What about the other victims?
At last there is acknowledgement from the government party members that innocent people do get killed in "crossfire". One wishes it had come sooner. Never before the Arzu Mian killing did we have a judicial inquiry on crossfire killings, and hardly has a case been registered before this on this count, let alone the Commanding Officer of a Rab battalion losing his command because of it.
Just to put the matter in perspective, according to media reports, 72 people have died at the hands of the law enforcing agencies in shootout in the first six months of this year. Of them, 40 people were killed by police and 22 by Rab.

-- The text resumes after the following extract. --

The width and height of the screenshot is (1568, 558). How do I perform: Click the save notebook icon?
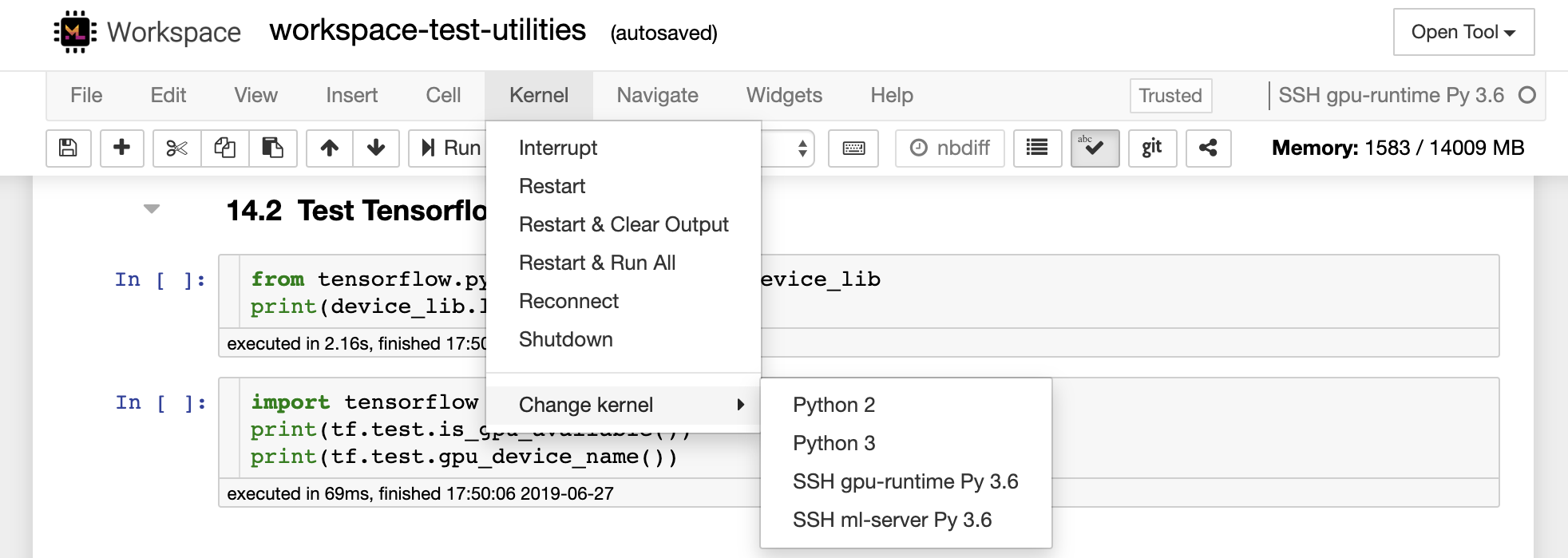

Arzu Mian must have been a supremely unlucky man. Otherwise, how come he was picked up and disposed of summarily, allegedly, by the country's elite force? And he was no ordinary person, being the Hazaribagh Chhatra League president. In fact, Arzu Mian is one of the several people who have fallen victim, in a span of five days in this month, to the wrath of the state. They had forfeited their right, in the eyes of the state, to live, having indulged in unlawful activities. The one common thread that links them is their association with the party in power, belonging to one of its appendages.
The BCL members have not really endeared themselves to the public by what they have indulged in, in the last several years. The nearly half a dozen that have been killed in the month of August in 'crossfire' or 'encounter' (both misnomers) were, reportedly, errant BCL cadres, and, regrettably, to the AL "zero tolerance" means forfeiture of one's life. There surely must be other ways of ridding the party of 'miscreants' who, the AL seems to have suddenly discovered, are aplenty in its youth wing.

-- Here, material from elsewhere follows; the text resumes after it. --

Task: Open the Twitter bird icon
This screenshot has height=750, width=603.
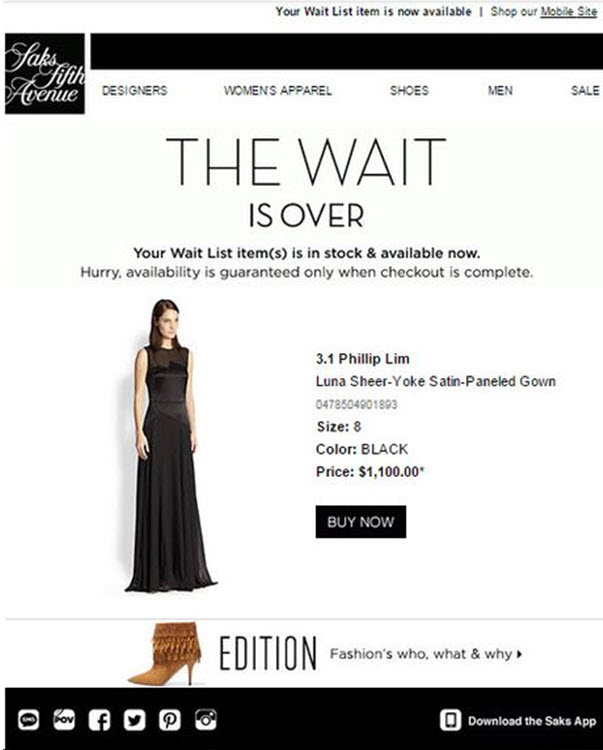Action: tap(134, 720)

However, if Arzu Mian is unlucky, his relatives are perhaps luckier than the relatives of all those that are alleged to have fallen victims of crossfire and encounter. And that is on several counts. For Arzu Mian, his MP has vented his spleen, (something he did not do on the many that have been killed in similar circumstances; neither has he said anything about Raza Mian, the poor boy whose death Arzu Mian is allegedly responsible for) and that is perhaps also the reason the commanding officer of the Rab-2 Battalion has been relieved of his command, something unheard of. And it is perhaps also the first instance where a case of killing by Rab has been registered in the court. And there is going to be judicial inquiry into the killing, a first too.

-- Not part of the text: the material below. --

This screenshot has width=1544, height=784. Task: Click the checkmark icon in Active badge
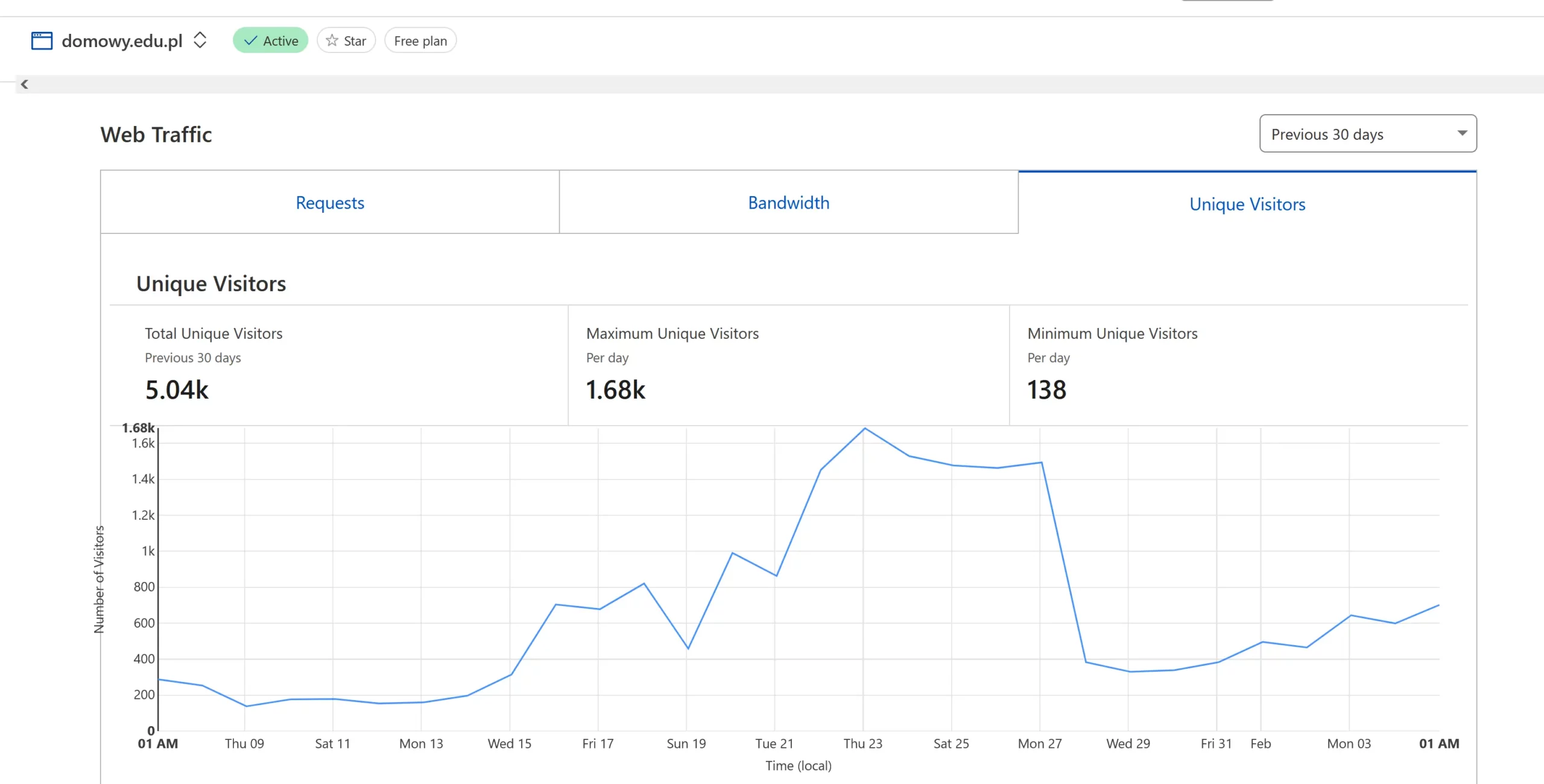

If memory serves me right, there were a few instances where inquiry of sorts were done during the time of the BNP regime, but that was more of an eyewash than an attempt to unearth the facts of the case. Unfortunately, not all those that have become victims of so-called encounter or crossfire had the good luck to be members of the BCL to have their cases taken cognisance of. And now that judicial inquiry has been ordered in this case, isn't there a very compelling ground to do the same about the many alleged extrajudicial killings, particularly of prominent persons, some of whom have gone missing? We hope too that the government MPs who have gone vocal about the killings of their party cadres also weigh in on their party for holding judicial inquiries into all the similar cases.
A few in the AL have spoken out on the matter, but opinion within the party is divided. Some have spoken against the killings. It is a pity that this reaction came only after their kindred souls became victims of 'crossfire.' Had their sensitivity not been party centric and selective, and had they spoken out against extrajudicial killings per se, perhaps Arzu and his friends in the BCL might not have met the tragic fate that they have. But what is most frightening is that a few in the party have endorsed the killings, that being the only way to chastise errant party cadres.
It is even more irksome to see BNP making political hay of the matter. Little does it suit them to criticise the crossfire killings. The party had not only resorted to it through "Clean Heart", it also indemnified the persons involved in the gruesome acts.
All killings must be condemned, particularly those where state agencies arrogate to themselves the role of judge and jury and then become the executioner to carry out their verdict. And at a time when civilised countries are calling for banning capital punishment, the law enforcing agencies are deciding who can live and who deserves to die, because of crimes they may or may not have committed.
The media and this newspaper in particular have been crying hoarse to bring it home to the government that this expedient grossly violates the rule of law, but to no avail. Nothing can justify abridgement of the legal process. The state cannot replicate the methods of the miscreants without bringing itself down to the level of the miscreants. And we would like to think that more and more government MPs will bring to bear on the government the fact that the application of this method is counterproductive in the long-run. It demeans the nation and devalues the lives of people and its use must cease forthwith.
Little is the value of societal peace and order if that comes through killing someone.
The writer is Editor, Oped & Defence & Strategic Affairs, The Daily Star.